In December 2022, the crypto sector faced its darkest hour, Silvergate — one of the most significant crypto banks in the US — found itself on the brink.
The media company Pirate Wires tracked the movement of Silvergate year by year.
It revealed that in March 2023 the bank announced its voluntary liquidation, marking an end to a pioneering institution in the digital asset space. Mainstream narratives attributed this downfall to market forces and potential ties to criminal activities. However, new evidence suggests a more sinister influence: regulatory pressure from the Biden administration, as per the X post.
People portrayed Silvergate’s demise as an inevitable consequence of its bet on a volatile industry. The Government Accountability Office and mainstream financial media argue that the bank succumbed to a credit crunch. It led to mass withdrawals. This was possibly exacerbated by connections to Sam Bankman-Fried’s fraudulent FTX exchange.
A Different Story Emerges
However, recent bankruptcy filings and exclusive interviews with confidential sources paint a different picture. These revelations suggest that it was not the broader crypto downturn but direct pressure from Biden administration officials that forced Silvergate into liquidation. Specifically, regulators allegedly issued an unwritten mandate for the bank to cap its crypto deposits at 15%. That further rendered its business model untenable.
New documents and sources indicate that Silvergate was robust enough to weather the initial storm. After successfully navigating its 2022 bank run, its deposits increased quarter over quarter. By 2024, the balance sheets of crypto firms had recovered strongly in the U.S..
In 2023, Silvergate shut operations and liquidated after a market meltdown. “In light of recent industry and regulatory developments, Silvergate believes that an orderly wind down of Bank operations and a voluntary liquidation of the Bank is the best path forward,” CNBC reported.
The report also mentioned that the company has faced significant challenges in recent months. After cutting 40% of its workforce in January, it reported a nearly $1 billion net loss in the fourth quarter. This was driven by a sharp 68% drop in customer deposits, which fell to $3.8 billion by year’s end. To meet the surge in withdrawals, Silvergate sold $5.2 billion in debt securities.

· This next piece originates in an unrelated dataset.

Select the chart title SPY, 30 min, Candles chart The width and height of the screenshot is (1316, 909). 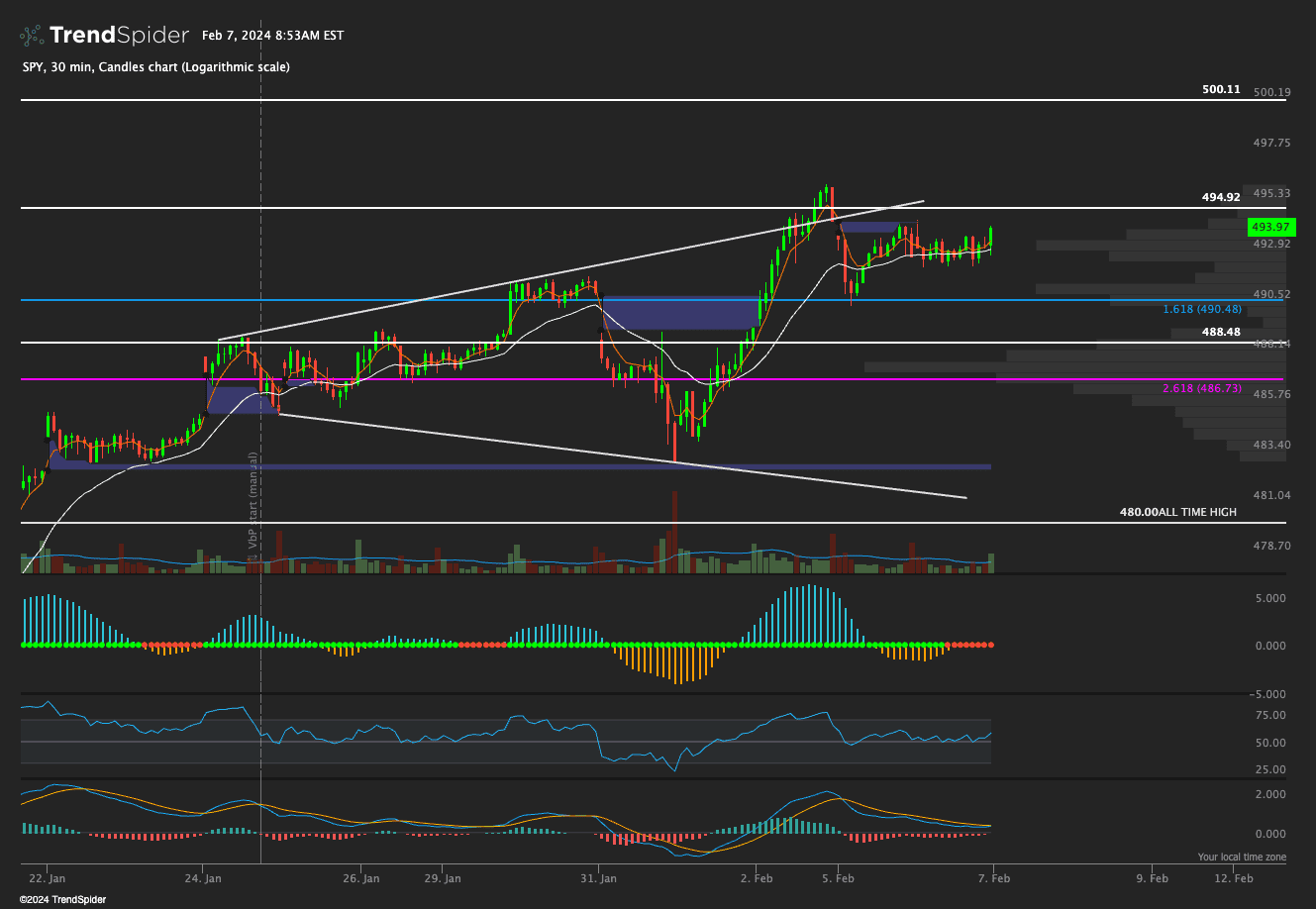(x=153, y=66)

In conclusion, Pirate Wire’s post highlights that the collapse of Silvergate raises serious concerns about the Biden administration’s stance on the domestic crypto industry. It prompts the question: was this an intentional effort to suppress a growing sector? Furthermore, it speculates whether the regulatory pressure on Silvergate may have triggered the broader regional banking crisis of early 2023.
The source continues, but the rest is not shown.